I think of those who argue for social retribution, in which there isn't an emotional satiation claimed, but rather a sort of "social evening"; I understand it to be a sense that the wrong committed needs to be corrected for through punishment, at the most extreme being a death sentence. The calculation seems to be made under the assumption that the individual made a choice. Would retribution still apply if the individual had no choice. A better example might be if someone had a brain tumor that destroyed his sense of empathy, turning him from an otherwise kind person into a murderer?
In other words, if the notion of choice were removed, would the desire for retribution still exist? Is there a point where retribution no longer seems appropriate? Looking at violent attacks by animals, many feel that retribution is necessary, even if the animal - a bear say, or puma - was merely behaving naturally, and could be set free into the wild. This notion seems to stretch the concept.

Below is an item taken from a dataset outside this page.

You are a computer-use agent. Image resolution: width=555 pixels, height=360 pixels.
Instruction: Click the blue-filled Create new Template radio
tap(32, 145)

But I think it might argue against the concept of social retribution. For even assuming that to the degree that no personal impulse towards retribution exists in such cases, the argument could still hold that a wrong has been done against society, and must be "paid for". Of course, the debtor is a wild animal. When a tree crushes a family in their home, a wrong has also been done against society. Yet seeking retribution on the tree would be absurd.
Or would it? How much of a difference is there really between individual bloodlust and the concept of social retribution? The former seems highly biased, and therefor distasteful, but how much is the latter, seemingly more calm and rationally considered, not merely a different version of that same impulse? Human nature has been shown over and over to suffer from very peculiar and emotionally driven impulses, even in the total abstract.

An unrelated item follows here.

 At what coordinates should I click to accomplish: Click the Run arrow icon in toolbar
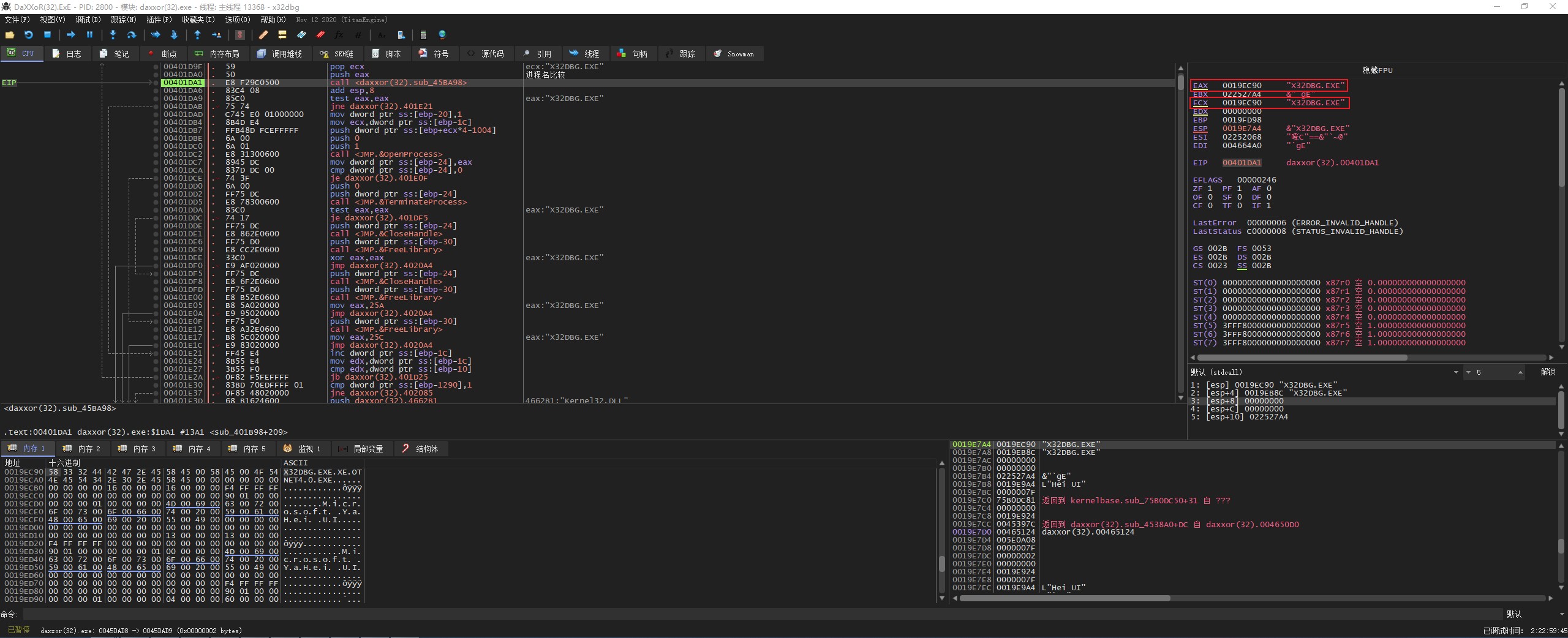tap(70, 35)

Experimental studies have found all kinds of evidence for the ways in which our decisions are guided by impulses we are not even aware of. For instance, the study in which people refused to put on a jacket that was told was once worn by Hitler. Or our tendency in the trolley car experiment to greatly favor those close to us as opposed to those further away. I mention these not to necessarily illustrate that these are wrong feelings, or that we should feel them, but that they can lead us to illogical premises and bad policy outcomes.
What becomes difficult is in determining just how much this bias is at work in our thinking - especially concerning bigger philosophical issues in which it isn't clear where our thinking - our "preference" - is really coming from; in this way, politics and philosophy can be like a matter of taste, where we just "know it when we see it". I can't say for certain that the concept of social retribution is based upon a biased sense of justice - that it is more a matter of personal taste than reason - but I can see how it might be.